Perspectiva RacialUm espaço para mostrar como o racismo se revela no cotidiano, a fim de que toda a sociedade compreenda a importância de se engajar nessa luta. Andreia Pereira é doutora em Literatura (UnB), servidora pública federal, jornalista, professora, pesquisadora e palestrante.

O racismo matou Michael Jackson

Publicado em 28/06/2022 às 06:00.

A morte do ícone do pop Michael Jackson em 25 de junho de 2009 ainda é cheia de mistérios e alimentada por diversas teorias da conspiração. A de que o superstar ainda está vivo e a de que o cantor Bruno Mars é filho dele estão entre as mais curiosas. Em um rol de explicações sobre um artista que teve uma vida tanto extraordinária quanto polêmica, lanço mais uma teoria, que, talvez, não seja tão infundada assim.

Michael era um dos nove filhos de Joseph Jackson e Katherine Jackson. São muitos os artigos e livros biográficos que apontam a austeridade de Joseph no processo de educação dos filhos. O próprio Michael abordou em entrevistas a relação complicada com o pai. Sem querer justificar a conduta rígida do pai, é válido lembrar que estamos falando de uma família negra dos Estados Unidos que viveu os cruéis anos de segregação racial, que só terminou oficialmente em 1964, seis anos depois do nascimento de Michael Jackson.
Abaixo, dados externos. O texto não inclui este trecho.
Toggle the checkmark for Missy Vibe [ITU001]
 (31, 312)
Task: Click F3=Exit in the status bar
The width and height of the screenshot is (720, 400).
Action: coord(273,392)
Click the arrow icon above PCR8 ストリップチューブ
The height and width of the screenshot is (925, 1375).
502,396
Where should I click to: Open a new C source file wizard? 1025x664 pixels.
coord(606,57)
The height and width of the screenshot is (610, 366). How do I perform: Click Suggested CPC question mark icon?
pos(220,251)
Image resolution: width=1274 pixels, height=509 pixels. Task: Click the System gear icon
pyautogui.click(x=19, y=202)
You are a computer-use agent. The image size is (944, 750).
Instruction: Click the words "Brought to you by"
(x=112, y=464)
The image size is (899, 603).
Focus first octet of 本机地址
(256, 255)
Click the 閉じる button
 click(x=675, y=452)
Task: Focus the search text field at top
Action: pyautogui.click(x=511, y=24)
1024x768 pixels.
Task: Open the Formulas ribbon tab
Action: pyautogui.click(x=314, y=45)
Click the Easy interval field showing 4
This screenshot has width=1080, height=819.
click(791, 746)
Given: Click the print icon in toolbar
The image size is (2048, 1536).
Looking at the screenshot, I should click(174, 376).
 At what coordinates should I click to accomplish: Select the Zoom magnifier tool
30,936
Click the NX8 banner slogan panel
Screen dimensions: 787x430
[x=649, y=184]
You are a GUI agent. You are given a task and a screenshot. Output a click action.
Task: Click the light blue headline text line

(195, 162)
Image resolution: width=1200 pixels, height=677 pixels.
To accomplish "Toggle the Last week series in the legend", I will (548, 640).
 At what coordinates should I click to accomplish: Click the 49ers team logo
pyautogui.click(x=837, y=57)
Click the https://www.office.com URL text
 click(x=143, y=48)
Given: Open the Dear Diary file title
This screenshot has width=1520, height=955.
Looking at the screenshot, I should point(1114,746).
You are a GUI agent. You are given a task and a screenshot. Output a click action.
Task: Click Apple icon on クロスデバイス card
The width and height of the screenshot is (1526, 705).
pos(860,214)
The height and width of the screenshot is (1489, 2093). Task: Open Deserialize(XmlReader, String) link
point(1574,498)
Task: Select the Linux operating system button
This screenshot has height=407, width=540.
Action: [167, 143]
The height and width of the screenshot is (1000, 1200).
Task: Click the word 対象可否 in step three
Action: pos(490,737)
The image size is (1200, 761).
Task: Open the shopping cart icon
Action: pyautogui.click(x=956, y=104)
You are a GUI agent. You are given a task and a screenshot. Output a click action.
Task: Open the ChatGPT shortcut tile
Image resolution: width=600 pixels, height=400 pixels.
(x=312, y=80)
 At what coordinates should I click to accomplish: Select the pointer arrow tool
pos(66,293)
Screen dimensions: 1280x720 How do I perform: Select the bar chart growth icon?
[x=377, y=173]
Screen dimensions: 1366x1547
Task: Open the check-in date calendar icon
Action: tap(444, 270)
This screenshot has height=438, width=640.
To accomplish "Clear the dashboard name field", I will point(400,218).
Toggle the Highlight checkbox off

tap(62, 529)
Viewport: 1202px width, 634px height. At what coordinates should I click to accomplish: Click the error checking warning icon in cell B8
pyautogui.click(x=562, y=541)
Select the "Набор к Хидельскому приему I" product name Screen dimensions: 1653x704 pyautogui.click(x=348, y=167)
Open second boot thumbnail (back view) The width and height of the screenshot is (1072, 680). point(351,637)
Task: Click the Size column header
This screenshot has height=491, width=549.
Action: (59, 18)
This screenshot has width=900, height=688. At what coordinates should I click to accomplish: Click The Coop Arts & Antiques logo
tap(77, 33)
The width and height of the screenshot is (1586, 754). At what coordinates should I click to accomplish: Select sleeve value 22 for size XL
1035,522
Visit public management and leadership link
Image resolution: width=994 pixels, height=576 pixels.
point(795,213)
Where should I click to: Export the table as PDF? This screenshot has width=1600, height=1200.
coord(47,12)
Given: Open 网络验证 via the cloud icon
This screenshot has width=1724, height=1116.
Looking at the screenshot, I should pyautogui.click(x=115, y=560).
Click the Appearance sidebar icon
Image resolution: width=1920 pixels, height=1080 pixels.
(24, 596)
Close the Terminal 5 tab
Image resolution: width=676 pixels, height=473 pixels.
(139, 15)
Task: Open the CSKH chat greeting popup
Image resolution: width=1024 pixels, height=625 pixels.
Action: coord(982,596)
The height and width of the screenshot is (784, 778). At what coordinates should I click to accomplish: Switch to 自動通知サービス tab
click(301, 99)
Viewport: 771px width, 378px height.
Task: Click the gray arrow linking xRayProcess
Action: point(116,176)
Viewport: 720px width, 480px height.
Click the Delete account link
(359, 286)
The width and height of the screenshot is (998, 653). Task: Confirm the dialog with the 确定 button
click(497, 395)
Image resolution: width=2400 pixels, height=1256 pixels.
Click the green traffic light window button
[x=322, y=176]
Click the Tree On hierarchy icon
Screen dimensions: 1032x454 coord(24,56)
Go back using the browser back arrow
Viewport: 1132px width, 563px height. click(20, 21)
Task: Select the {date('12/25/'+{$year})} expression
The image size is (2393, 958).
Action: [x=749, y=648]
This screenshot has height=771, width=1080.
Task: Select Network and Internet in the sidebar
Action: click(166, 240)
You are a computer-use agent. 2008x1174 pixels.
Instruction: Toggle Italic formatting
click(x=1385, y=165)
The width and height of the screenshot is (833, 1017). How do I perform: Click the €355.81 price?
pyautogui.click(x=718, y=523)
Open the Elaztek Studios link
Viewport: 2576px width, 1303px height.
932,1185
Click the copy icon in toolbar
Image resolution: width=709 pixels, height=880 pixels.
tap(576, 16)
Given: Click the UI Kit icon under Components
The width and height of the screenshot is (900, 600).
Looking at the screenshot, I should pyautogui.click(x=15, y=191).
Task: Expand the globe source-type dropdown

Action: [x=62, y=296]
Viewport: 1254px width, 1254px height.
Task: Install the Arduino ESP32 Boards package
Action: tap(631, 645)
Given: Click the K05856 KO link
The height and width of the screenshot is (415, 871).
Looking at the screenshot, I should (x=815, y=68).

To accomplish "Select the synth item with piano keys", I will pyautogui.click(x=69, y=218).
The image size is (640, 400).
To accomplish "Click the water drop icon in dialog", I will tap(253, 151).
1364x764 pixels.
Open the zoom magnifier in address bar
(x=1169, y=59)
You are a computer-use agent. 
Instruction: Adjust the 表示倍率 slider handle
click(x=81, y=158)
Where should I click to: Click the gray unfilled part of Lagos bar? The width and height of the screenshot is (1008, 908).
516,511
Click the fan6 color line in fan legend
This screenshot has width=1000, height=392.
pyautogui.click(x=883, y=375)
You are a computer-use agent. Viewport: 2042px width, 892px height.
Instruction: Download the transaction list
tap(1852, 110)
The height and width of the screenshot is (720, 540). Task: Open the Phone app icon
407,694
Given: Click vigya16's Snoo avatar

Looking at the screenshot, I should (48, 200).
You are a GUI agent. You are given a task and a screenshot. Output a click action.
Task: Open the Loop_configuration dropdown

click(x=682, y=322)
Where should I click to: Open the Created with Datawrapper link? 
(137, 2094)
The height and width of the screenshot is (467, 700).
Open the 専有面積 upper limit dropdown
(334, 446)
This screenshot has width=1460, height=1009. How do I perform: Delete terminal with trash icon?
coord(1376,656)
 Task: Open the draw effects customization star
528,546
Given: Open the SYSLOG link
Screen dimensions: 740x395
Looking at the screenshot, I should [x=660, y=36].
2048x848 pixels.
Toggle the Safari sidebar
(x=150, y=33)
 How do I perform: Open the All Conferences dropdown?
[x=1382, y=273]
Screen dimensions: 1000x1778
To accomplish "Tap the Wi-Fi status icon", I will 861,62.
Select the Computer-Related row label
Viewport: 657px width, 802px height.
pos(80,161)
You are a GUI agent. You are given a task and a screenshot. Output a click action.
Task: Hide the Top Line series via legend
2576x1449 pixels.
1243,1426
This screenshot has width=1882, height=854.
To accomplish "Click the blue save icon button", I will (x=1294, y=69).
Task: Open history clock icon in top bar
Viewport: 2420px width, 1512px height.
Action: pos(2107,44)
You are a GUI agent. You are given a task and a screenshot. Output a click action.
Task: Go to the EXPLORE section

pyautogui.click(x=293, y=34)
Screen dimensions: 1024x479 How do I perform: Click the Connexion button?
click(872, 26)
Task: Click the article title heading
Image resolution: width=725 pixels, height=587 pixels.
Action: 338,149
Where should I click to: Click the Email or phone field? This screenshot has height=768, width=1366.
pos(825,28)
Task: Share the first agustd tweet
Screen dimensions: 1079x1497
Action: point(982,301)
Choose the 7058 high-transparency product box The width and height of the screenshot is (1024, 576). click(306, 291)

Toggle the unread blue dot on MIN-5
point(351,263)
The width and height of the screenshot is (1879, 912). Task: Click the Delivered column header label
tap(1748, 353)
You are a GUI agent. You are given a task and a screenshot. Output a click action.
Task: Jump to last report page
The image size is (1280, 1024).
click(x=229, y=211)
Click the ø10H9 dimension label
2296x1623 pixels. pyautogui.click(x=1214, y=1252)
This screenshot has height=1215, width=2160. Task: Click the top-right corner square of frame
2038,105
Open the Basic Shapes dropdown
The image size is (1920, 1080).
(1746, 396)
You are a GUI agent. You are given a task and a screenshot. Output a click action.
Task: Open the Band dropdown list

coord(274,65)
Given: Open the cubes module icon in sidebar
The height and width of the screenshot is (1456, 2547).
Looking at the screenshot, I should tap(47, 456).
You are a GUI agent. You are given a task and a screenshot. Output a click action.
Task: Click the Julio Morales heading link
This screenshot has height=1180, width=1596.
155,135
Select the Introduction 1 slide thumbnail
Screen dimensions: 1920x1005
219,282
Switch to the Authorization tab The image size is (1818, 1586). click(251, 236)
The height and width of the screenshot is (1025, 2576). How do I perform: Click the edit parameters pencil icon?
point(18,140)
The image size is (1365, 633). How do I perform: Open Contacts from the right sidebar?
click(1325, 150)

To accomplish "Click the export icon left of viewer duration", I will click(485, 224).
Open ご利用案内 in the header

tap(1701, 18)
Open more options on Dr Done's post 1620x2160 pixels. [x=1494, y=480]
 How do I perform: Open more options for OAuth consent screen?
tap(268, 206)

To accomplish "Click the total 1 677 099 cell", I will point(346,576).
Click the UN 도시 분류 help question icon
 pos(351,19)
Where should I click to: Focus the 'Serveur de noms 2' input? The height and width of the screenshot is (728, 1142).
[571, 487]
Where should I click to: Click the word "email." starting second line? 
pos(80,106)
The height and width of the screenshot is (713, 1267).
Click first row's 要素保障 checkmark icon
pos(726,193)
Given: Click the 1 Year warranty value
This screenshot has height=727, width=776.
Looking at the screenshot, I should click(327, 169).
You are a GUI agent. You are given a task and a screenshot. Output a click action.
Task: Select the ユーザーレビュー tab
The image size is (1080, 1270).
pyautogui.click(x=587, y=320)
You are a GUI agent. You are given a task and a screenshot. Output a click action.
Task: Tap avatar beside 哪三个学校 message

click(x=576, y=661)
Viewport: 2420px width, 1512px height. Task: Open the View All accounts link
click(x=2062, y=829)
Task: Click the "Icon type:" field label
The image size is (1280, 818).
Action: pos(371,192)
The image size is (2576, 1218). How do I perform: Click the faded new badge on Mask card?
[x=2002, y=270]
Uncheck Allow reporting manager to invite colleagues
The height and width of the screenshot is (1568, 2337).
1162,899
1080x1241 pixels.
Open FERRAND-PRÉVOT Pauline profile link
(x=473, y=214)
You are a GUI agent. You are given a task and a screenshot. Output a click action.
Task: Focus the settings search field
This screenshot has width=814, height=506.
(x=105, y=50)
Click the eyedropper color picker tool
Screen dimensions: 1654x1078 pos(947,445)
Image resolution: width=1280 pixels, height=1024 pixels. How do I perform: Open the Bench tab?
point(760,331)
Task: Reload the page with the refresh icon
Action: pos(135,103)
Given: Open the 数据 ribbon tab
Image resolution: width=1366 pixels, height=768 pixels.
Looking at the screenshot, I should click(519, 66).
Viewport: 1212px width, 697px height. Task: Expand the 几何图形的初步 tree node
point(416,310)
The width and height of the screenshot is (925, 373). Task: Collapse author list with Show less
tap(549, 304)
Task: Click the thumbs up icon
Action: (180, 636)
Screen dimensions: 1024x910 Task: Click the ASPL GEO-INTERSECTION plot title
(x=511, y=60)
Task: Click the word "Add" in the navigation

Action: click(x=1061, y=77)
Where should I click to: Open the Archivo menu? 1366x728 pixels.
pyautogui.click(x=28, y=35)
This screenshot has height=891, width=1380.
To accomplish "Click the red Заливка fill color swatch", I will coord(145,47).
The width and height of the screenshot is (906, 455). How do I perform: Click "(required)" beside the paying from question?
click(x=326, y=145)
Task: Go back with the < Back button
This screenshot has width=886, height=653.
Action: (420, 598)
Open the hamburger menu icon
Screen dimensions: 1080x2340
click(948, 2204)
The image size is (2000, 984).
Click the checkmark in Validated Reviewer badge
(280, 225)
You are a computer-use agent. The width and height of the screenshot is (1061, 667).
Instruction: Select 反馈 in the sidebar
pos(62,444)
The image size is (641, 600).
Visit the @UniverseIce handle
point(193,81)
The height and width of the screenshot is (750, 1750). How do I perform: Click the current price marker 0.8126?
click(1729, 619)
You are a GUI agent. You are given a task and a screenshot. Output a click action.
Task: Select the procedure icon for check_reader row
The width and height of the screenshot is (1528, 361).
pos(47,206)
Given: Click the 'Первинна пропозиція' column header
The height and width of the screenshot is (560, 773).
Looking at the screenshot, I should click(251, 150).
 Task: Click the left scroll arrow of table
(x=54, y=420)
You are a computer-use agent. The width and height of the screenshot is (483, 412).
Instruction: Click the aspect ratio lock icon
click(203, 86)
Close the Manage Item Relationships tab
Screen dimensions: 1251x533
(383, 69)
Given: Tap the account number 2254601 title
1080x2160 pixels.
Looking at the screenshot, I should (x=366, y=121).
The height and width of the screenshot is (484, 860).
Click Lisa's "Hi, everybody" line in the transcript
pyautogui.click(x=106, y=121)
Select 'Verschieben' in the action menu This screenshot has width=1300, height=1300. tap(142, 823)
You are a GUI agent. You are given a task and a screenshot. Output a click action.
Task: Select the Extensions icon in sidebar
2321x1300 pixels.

É muito comum os pais de uma criança negra terem dificuldade para lidar com a questão racial, principalmente quando os pais também são negros. Muitas vezes, tentando evitar que os filhos sofram as mesmas discriminações que sofreram, os pais exercem uma educação severa como forma de tentar proteger os filhos negros da sociedade racista.

O notável perfeccionismo de Michael Jackson em suas composições, em seus shows, em suas performances e em suas vestimentas só corrobora o quanto o medo da rejeição foi uma companhia ao longo da sua carreira. Assim, o astro era reconhecido pelo seu grau de exigência e pela atenção aos detalhes. Ensaiava quantas vezes fossem necessárias para que nada comprometesse a qualidade das suas apresentações. Quem é negro sabe: a gente não pode errar.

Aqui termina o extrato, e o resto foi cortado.